Problem to solve
Set down all of the records exactly.

Material provided
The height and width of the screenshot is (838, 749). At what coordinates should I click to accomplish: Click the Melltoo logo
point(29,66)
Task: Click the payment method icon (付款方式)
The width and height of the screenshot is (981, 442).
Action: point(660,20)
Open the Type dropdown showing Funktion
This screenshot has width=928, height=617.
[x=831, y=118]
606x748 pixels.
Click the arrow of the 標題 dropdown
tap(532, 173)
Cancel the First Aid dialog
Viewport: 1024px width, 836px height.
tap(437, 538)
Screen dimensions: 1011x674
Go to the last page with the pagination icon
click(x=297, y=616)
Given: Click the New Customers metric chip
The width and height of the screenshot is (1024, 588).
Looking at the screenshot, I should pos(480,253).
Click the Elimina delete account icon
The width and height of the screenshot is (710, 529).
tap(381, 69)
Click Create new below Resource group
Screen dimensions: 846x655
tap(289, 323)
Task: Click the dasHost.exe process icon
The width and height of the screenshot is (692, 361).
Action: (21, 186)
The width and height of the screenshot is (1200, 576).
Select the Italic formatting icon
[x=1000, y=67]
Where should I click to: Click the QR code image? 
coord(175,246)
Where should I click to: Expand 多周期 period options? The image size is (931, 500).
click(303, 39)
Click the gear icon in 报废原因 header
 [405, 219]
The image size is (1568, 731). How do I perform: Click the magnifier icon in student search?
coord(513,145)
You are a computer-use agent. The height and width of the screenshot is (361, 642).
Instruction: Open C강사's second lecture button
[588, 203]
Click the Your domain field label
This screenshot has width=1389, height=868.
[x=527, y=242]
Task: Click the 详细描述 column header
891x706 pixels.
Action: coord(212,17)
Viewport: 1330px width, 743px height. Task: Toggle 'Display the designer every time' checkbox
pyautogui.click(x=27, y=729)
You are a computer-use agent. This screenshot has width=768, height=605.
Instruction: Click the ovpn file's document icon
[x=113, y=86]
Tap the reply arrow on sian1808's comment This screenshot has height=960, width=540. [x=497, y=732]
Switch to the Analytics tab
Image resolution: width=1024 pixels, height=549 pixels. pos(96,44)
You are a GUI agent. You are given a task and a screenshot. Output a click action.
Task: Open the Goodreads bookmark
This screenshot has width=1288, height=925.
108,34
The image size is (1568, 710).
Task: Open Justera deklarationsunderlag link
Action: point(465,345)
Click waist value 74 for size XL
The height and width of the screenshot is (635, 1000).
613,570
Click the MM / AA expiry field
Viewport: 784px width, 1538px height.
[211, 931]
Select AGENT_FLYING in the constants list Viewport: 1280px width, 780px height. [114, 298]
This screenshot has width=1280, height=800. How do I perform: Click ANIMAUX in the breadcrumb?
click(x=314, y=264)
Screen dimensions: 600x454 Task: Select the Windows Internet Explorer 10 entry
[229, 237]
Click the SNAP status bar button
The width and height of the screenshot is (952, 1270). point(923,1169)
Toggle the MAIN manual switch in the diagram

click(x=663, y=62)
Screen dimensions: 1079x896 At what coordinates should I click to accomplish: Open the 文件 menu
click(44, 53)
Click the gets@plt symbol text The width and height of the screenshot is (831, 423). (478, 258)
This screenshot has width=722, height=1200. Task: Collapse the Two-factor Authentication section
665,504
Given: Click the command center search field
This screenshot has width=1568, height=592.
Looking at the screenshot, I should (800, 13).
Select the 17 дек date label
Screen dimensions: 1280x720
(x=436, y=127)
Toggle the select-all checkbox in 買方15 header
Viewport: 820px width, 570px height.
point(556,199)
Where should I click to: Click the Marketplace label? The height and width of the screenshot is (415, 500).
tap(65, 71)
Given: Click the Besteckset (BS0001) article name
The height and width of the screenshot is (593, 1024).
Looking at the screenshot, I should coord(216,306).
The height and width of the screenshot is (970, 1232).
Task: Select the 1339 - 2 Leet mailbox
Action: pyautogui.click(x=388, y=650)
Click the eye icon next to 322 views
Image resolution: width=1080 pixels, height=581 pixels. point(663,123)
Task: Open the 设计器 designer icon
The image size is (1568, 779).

Solution for this problem
The height and width of the screenshot is (838, 749). At what coordinates should I click to accomplish: Click the Melltoo logo
point(29,66)
Task: Click the payment method icon (付款方式)
The width and height of the screenshot is (981, 442).
Action: point(660,20)
Open the Type dropdown showing Funktion
This screenshot has width=928, height=617.
[x=831, y=118]
606x748 pixels.
Click the arrow of the 標題 dropdown
tap(532, 173)
Cancel the First Aid dialog
Viewport: 1024px width, 836px height.
tap(437, 538)
Screen dimensions: 1011x674
Go to the last page with the pagination icon
click(x=297, y=616)
Given: Click the New Customers metric chip
The width and height of the screenshot is (1024, 588).
Looking at the screenshot, I should pos(480,253).
Click the Elimina delete account icon
The width and height of the screenshot is (710, 529).
tap(381, 69)
Click Create new below Resource group
Screen dimensions: 846x655
tap(289, 323)
Task: Click the dasHost.exe process icon
The width and height of the screenshot is (692, 361).
Action: (21, 186)
The width and height of the screenshot is (1200, 576).
Select the Italic formatting icon
[x=1000, y=67]
Where should I click to: Click the QR code image? 
coord(175,246)
Where should I click to: Expand 多周期 period options? The image size is (931, 500).
click(303, 39)
Click the gear icon in 报废原因 header
 [405, 219]
The image size is (1568, 731). How do I perform: Click the magnifier icon in student search?
coord(513,145)
You are a computer-use agent. The height and width of the screenshot is (361, 642).
Instruction: Open C강사's second lecture button
[588, 203]
Click the Your domain field label
This screenshot has width=1389, height=868.
[x=527, y=242]
Task: Click the 详细描述 column header
891x706 pixels.
Action: coord(212,17)
Viewport: 1330px width, 743px height. Task: Toggle 'Display the designer every time' checkbox
pyautogui.click(x=27, y=729)
You are a computer-use agent. This screenshot has width=768, height=605.
Instruction: Click the ovpn file's document icon
[x=113, y=86]
Tap the reply arrow on sian1808's comment This screenshot has height=960, width=540. [x=497, y=732]
Switch to the Analytics tab
Image resolution: width=1024 pixels, height=549 pixels. pos(96,44)
You are a GUI agent. You are given a task and a screenshot. Output a click action.
Task: Open the Goodreads bookmark
This screenshot has width=1288, height=925.
108,34
The image size is (1568, 710).
Task: Open Justera deklarationsunderlag link
Action: point(465,345)
Click waist value 74 for size XL
The height and width of the screenshot is (635, 1000).
613,570
Click the MM / AA expiry field
Viewport: 784px width, 1538px height.
[211, 931]
Select AGENT_FLYING in the constants list Viewport: 1280px width, 780px height. [114, 298]
This screenshot has width=1280, height=800. How do I perform: Click ANIMAUX in the breadcrumb?
click(x=314, y=264)
Screen dimensions: 600x454 Task: Select the Windows Internet Explorer 10 entry
[229, 237]
Click the SNAP status bar button
The width and height of the screenshot is (952, 1270). point(923,1169)
Toggle the MAIN manual switch in the diagram

click(x=663, y=62)
Screen dimensions: 1079x896 At what coordinates should I click to accomplish: Open the 文件 menu
click(44, 53)
Click the gets@plt symbol text The width and height of the screenshot is (831, 423). (478, 258)
This screenshot has width=722, height=1200. Task: Collapse the Two-factor Authentication section
665,504
Given: Click the command center search field
This screenshot has width=1568, height=592.
Looking at the screenshot, I should (800, 13).
Select the 17 дек date label
Screen dimensions: 1280x720
(x=436, y=127)
Toggle the select-all checkbox in 買方15 header
Viewport: 820px width, 570px height.
point(556,199)
Where should I click to: Click the Marketplace label? The height and width of the screenshot is (415, 500).
tap(65, 71)
Given: Click the Besteckset (BS0001) article name
The height and width of the screenshot is (593, 1024).
Looking at the screenshot, I should coord(216,306).
The height and width of the screenshot is (970, 1232).
Task: Select the 1339 - 2 Leet mailbox
Action: pyautogui.click(x=388, y=650)
Click the eye icon next to 322 views
Image resolution: width=1080 pixels, height=581 pixels. point(663,123)
Task: Open the 设计器 designer icon
The image size is (1568, 779).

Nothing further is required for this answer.